> [Exercise prompt]
Report every line of the material below that contains the word "Collapse", matching case exactly.

===== Input data

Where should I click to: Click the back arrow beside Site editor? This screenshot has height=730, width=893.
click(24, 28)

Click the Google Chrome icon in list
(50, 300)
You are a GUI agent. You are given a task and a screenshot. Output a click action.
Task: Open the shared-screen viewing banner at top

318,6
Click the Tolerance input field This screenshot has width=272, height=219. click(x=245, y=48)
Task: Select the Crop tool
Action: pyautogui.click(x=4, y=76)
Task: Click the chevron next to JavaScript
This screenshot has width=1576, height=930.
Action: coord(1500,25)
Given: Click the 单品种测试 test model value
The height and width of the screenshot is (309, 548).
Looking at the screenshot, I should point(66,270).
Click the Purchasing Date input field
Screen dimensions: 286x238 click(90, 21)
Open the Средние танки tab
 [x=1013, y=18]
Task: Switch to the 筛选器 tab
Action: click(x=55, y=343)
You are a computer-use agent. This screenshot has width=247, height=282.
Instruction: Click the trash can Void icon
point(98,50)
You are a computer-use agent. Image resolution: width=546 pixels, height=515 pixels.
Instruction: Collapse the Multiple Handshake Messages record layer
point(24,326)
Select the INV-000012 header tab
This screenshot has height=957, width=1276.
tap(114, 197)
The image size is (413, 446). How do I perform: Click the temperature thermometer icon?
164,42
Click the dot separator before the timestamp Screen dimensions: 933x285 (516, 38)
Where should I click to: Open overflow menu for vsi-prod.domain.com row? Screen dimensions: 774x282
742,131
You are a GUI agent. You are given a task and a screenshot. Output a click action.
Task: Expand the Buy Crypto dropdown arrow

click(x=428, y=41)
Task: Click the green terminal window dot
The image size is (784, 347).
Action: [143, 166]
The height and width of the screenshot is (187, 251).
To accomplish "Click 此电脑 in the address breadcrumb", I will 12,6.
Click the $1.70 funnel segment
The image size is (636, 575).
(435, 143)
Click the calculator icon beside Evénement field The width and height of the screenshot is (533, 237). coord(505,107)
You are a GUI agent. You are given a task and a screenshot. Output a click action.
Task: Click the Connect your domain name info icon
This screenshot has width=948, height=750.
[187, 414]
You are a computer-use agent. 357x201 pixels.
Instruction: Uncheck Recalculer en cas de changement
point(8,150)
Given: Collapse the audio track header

==========

> [Complete response]
Instruction: Collapse the Multiple Handshake Messages record layer
Given: Collapse the audio track header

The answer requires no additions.